Automating Mass Spectrometry-Based Quantitative Glycomics using Tandem Mass Tag (TMT) Reagents with SimGlycan
Poster Dec 22, 2016
Ningombam Sanjib Meitei; Arun Apte; Sergei Snovida; Julian Saba; John Rogers
One of the emerging trends in glycomics research is the innovation related to accurate MS based quantitative analysis of glycans. Recently, we have introduced aminoxyTMT Reagents, which enable efficient relative quantitation of carbohydrates, improved labeled-glycan ionization efficiency and increased analytical throughput. These reagents can be used for quantitative analysis of native N-glycans by direct or LC-coupled ESI-MS. However, unlike for proteomics, one of the major challenges left unaddressed is the lack of informatics tools to automate the qualitative and quantitative analysis protocols. These protocols include identification/quantitation of glycans using MS/MS data and differential analysis across biological samples. SimGlycan software is redesigned to streamline such protocols of the quantitation of labeled-glycoforms derived from complex mixtures.

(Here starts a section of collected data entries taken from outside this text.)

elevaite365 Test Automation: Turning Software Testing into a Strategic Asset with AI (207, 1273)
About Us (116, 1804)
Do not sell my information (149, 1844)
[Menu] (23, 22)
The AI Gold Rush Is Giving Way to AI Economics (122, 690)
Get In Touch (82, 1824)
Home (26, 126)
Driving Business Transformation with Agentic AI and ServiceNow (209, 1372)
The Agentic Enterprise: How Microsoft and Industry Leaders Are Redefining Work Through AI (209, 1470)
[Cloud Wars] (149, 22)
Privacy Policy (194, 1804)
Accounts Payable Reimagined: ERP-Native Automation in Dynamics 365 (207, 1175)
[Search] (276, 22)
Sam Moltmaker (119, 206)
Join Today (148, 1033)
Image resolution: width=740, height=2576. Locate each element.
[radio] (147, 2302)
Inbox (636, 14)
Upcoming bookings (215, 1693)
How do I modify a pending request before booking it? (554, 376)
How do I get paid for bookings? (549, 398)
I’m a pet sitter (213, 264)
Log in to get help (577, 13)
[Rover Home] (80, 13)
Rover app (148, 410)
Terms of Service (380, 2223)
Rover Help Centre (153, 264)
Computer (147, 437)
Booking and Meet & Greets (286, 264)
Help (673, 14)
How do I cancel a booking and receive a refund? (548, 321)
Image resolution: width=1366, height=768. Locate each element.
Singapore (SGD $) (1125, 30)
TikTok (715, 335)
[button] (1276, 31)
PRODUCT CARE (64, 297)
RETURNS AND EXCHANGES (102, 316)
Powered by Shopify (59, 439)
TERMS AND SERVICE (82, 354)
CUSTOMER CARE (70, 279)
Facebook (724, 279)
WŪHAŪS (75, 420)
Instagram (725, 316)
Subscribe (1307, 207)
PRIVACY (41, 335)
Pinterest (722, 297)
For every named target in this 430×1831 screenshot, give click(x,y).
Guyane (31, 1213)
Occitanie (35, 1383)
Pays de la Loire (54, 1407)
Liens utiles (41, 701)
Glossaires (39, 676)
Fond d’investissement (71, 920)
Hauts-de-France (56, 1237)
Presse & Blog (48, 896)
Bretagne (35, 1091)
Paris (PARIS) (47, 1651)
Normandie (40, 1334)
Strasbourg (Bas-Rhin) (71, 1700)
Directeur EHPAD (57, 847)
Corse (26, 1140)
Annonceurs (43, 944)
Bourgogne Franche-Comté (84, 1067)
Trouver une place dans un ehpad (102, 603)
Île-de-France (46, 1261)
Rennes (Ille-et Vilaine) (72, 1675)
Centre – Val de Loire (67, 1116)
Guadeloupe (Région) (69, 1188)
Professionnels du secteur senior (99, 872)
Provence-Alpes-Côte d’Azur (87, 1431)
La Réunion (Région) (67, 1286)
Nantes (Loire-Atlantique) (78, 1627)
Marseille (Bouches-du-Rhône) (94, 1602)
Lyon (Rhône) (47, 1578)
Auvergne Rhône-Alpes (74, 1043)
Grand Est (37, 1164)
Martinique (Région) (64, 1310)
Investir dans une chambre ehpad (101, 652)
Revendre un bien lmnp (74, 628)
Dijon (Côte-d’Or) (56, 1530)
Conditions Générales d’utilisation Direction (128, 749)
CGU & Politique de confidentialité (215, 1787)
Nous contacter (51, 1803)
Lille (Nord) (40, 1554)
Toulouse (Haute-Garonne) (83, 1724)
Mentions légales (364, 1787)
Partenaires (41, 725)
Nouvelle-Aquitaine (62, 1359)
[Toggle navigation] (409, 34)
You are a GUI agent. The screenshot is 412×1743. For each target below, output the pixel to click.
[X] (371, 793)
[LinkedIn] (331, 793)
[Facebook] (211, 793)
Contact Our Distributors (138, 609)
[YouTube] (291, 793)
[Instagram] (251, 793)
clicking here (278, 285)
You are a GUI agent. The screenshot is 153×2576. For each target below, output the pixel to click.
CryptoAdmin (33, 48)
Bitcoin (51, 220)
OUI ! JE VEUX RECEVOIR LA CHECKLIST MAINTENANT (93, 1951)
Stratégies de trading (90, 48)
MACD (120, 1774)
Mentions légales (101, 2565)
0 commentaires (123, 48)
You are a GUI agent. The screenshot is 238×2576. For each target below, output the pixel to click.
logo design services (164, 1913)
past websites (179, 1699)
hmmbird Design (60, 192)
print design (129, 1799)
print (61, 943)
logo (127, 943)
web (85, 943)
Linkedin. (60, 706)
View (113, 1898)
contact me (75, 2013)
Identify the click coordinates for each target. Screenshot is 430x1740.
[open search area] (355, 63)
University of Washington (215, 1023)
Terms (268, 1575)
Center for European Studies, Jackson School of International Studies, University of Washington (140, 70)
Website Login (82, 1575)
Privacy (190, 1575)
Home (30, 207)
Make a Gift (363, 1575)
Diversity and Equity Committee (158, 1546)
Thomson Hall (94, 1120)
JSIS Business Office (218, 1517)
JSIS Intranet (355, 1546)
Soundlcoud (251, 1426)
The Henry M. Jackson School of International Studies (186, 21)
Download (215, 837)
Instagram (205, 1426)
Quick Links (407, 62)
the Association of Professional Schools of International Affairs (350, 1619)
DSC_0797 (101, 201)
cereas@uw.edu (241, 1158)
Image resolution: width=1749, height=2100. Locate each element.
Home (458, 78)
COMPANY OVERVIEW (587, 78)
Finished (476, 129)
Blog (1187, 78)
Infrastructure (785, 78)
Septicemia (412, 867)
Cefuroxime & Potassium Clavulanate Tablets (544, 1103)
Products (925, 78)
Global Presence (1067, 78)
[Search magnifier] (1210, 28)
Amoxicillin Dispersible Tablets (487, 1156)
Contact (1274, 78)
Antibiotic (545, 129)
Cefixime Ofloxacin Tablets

Tryptic digests of several standard glycoproteins and monoclonal antibodies were treated with PNGase F glycosidase to release N-glycans. Following reversed-phase and graphitized carbon extraction/desalting steps, the glycans were labeled with oxyTMT reagents according to an optimized protocol. Labeled glycans were analysed using Velos Pro mass spectrometer (Thermo Scientific) in the positive ion mode to acquire trap-HCD MS/MS fragmentation. Data was subjected to SimGlycan to identify structure of the sample glycans. Post identification, we assign TMT 130.13 ion as the control The program allows custom setting of reporter ions correction factors, calculates sum/average/median of the reporter ion intensities, number of MS/MS spectra which identifies a glycan. Different types of chart facilitate glycan differential analysis across samples.
TMT reporter ion peak cluster was one of the most intense features in the MS2 spectra for all doubly-charged precursors that contained one sodium and one proton adduct. In order to test the performance of the software, HCD spectra were acquired on five high-mannose glycans. HCD fragmentation of high-mannose glycan precursors viz. 780, 861, 942, 1023 and 1124 m/z produced abundant TMT reporter ions, as well as Y/B/A-type ions. The MS/MS data was subjected to SimGlycan for structural identification. The program identifies N-glycan with carbohydrate residues (GlcNAc)2(Man)5 for the precursor m/z value 780, N-glycan (GlcNAc)2(Man)6 for 861, N-glycan (GlcNAc)2(Man)7 for 942, N-glycan (GlcNAc)2(Man)8 for 1023 and N-glycan with (GlcNAc)2(Man)9 for 1124, which is a correct assignment for all high-mannose glycans present in the sample. Majority of the ions with intact TMT tag carry Na adduct and are generally the outcome of two glycosidic cleavages towards reducing end. The program enables the quantitation by measuring reporter ion peak intensities. In order to nullify the interference of other nearby peaks onto TMT reporter ions, we set a custom correction factor. Statistics calculated as a measure of the relative amount/expression level of each glycan present in the samples constitute sum/average/median/standard deviation of the reporter ion intensities, ratio sum/average/median intensity of each TMT ion and the control TMT 130.13 ion, Log2 relative expressions of these ratios, number of MS/MS spectra which identifies each glycan. Differential analysis and data visualization are facilitated through different charts. Heat map displays relative intensities of TMT reporter ions for each identified glycan. Cluster dot plot shows Log2 expression levels of a glycan at different TMT reporter ions. The performance of the software for several standard glycoproteins and monoclonal antibodies were also examined in these studies.